Sex hormone protein could predict type 2 diabetes risk

Mon, 25 Nov 2013
Low levels of a particular protein could signal a greater risk of insulin resistance that could help with determining an increased risk of diabetes years before type 2 diabetes would otherwise develop.

The protein in question is known as sex hormone binding globulin or SHBG for short. Most of our SHBG is produced by the liver but is also produced by other organs including the brain and male and female sex organs.

Previous research has found lower SHBG levels to be linked with a number of metabolic conditions, in addition to type 2 diabetes, including polycystic ovary syndrome, Cushing's syndrome and hypothyroidism (underactive thyroid).

In a large study, carried out by Brown University based in Providence in the United States, 13,547 women were monitored and had their SHBG levels measured as part of the monitoring.
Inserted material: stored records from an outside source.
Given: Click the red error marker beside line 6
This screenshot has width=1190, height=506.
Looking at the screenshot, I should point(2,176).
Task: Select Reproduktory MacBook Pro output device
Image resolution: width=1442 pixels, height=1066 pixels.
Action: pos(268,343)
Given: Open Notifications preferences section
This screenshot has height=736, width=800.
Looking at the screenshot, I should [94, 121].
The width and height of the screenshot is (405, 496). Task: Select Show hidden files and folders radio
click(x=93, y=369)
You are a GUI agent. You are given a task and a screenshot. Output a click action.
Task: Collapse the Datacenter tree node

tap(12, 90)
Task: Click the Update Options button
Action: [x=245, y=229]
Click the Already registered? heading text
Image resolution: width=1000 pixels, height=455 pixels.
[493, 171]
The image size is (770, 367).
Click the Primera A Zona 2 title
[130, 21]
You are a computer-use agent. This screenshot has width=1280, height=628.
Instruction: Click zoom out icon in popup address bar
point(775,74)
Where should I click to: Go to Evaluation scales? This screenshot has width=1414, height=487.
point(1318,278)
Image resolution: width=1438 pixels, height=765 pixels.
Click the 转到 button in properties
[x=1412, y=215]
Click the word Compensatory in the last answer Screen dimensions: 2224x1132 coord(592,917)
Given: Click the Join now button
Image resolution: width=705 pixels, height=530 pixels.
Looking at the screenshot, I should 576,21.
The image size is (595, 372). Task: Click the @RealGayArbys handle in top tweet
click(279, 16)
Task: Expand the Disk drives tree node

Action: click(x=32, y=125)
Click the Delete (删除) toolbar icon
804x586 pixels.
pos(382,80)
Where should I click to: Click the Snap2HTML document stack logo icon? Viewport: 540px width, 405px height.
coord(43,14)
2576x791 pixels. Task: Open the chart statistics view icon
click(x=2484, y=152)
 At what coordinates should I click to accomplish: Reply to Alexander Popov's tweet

In addition, lifestyle factors were measured and monitored through the study. The researchers found that factors linked with higher SMBG levels and a lower risk of type 2 diabetes included increased caffeine intake, having a lower BMI, greater levels of physical activity and having undergone oestrogen replacement therapy.

Lead researcher Dr Simin Liu notes that SHBG levels change in response to a number of environmental factors and therefore provide an early reflection on metabolic health and diabetes risk. The researchers also found that the associations between SHBG levels and health did not vary by ethnicity.

The research is useful as it opens the door to investigating which environmental factors play a significant part in raising SHBG levels and reducing risk of developing type 2 diabetes.